Dialect-Agnostic SQL Parsing via LLM-Based Segmentation

SQL is a widely adopted language for querying data, which has led to the development of various SQL analysis and rewriting tools. However, due to the diversity of SQL dialects, such tools often fail when encountering unrecognized dialect-specific syntax. While Large Language Models (LLMs) have shown promise in understanding SQL queries, their inherent limitations in handling hierarchical structures and hallucination risks limit their direct applicability in parsing. To address these limitations, we propose SQLFlex, a novel query rewriting framework that integrates grammar-based parsing with LLM-based segmentation to parse diverse SQL dialects robustly. Our core idea is to decompose hierarchical parsing to sequential segmentation tasks, which better aligns with the strength of LLMs and improves output reliability through validation checks. Specifically, SQLFlex uses clause-level segmentation and expression-level segmentation as two strategies that decompose elements on different levels of a query. We extensively evaluated SQLFlex on both real-world use cases and in a standalone evaluation. In SQL linting, SQLFlex outperforms SQLFluff in ANSI mode by 63.68% in F1 score while matching its dialect-specific mode performance. In test-case reduction, SQLFlex outperforms SQLess by up to 10 times in simplification rate. In the standalone evaluation, it parses 91.55% to 100% of queries across eight distinct dialects, outperforming all baseline parsers. We believe SQLFlex can serve as a foundation for many query analysis and rewriting use cases.

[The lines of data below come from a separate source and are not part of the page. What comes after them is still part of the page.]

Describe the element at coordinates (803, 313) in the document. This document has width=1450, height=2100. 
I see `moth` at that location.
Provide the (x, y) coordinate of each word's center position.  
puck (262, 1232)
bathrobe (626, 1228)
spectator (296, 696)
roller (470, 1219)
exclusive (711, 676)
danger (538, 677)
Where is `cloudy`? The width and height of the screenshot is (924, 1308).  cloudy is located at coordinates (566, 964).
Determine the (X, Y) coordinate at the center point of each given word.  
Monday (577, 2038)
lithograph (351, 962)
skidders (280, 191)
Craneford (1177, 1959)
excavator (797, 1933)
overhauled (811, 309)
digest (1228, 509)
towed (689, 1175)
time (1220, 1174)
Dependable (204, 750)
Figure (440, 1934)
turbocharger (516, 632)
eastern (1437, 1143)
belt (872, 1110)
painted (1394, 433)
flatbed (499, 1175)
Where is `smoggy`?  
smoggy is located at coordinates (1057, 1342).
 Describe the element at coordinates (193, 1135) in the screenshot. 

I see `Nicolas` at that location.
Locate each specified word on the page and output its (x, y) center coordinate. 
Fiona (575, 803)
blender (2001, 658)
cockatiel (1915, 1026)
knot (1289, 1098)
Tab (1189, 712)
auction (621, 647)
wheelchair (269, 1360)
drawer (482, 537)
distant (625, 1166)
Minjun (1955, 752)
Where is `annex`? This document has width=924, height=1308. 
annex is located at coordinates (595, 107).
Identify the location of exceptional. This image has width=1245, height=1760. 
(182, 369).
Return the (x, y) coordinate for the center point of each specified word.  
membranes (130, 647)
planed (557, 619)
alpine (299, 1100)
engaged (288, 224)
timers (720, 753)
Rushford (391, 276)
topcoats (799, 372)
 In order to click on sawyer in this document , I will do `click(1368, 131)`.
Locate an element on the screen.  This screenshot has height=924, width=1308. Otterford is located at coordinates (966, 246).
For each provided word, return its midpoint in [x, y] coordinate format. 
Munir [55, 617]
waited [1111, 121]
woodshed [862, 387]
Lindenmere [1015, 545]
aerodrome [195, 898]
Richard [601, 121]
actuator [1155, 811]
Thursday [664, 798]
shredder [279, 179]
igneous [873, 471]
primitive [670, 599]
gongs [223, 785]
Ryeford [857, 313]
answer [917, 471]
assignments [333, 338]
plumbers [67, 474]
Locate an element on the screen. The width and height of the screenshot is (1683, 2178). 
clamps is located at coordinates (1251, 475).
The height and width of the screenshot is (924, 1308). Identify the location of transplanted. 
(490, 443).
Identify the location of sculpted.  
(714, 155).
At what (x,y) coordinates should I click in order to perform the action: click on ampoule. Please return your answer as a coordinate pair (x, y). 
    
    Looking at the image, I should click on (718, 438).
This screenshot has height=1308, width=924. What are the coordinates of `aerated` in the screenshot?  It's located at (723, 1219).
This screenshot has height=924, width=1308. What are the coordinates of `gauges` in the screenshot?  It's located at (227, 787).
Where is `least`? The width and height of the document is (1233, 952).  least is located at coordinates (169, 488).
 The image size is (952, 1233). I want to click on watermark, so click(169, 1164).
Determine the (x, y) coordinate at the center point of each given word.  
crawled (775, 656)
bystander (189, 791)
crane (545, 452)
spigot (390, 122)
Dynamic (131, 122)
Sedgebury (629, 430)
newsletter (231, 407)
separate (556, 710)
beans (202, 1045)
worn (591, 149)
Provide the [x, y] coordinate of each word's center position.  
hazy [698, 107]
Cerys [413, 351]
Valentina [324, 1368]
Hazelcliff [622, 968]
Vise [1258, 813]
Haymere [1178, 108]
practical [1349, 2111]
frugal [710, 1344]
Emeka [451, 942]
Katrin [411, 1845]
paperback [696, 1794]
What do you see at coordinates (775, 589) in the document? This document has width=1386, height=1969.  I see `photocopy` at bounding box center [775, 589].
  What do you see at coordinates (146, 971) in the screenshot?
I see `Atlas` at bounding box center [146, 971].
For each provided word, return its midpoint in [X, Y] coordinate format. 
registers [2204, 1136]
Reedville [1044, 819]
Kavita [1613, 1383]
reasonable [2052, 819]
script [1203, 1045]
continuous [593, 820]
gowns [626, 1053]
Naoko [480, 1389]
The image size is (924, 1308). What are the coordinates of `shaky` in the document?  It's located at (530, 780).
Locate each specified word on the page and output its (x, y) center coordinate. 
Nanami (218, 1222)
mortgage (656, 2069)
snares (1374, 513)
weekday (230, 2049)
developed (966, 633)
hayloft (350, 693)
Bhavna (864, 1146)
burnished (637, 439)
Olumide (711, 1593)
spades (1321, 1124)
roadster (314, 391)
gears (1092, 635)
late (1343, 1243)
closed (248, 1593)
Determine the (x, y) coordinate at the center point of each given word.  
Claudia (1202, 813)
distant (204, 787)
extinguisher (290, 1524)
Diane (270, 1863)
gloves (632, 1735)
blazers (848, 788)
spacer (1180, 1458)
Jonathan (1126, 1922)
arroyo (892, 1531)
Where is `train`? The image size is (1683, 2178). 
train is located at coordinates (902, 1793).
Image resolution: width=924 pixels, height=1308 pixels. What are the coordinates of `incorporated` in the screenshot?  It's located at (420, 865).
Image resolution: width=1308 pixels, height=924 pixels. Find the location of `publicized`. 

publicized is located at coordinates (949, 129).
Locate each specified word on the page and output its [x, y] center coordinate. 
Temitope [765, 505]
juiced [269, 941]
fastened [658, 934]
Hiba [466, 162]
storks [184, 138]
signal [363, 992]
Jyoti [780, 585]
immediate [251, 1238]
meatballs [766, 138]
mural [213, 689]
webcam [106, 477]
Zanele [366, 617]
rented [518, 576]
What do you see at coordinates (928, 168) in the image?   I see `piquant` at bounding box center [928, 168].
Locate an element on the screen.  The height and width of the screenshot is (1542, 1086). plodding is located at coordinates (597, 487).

翻译：SQL是一种广泛用于数据查询的语言，这推动了各类SQL分析与重写工具的发展。然而，由于SQL方言的多样性，此类工具在遇到无法识别的方言特定语法时常常失效。尽管大语言模型在理解SQL查询方面展现出潜力，但其在处理层次结构方面的固有局限以及幻觉风险限制了它们在解析中的直接适用性。为应对这些局限，我们提出了SQLFlex，一种新颖的查询重写框架，它将基于语法的解析与基于大语言模型的分段相结合，以稳健地解析多种SQL方言。我们的核心思想是将层次化解析分解为序列化分段任务，这更好地契合了大语言模型的优势，并通过验证检查提高了输出可靠性。具体而言，SQLFlex采用子句级分段和表达式级分段两种策略，对查询的不同层级元素进行分解。我们在实际应用场景和独立评估中广泛测试了SQLFlex。在SQL代码检查任务中，SQLFlex在ANSI模式下以63.68%的F1分数超越SQLFluff，同时与其方言特定模式性能相当。在测试用例简化任务中，SQLFlex的简化率最高可达SQLess的10倍。在独立评估中，它在八种不同方言上实现了91.55%至100%的查询解析成功率，优于所有基线解析器。我们相信SQLFlex可为众多查询分析与重写应用场景提供基础支撑。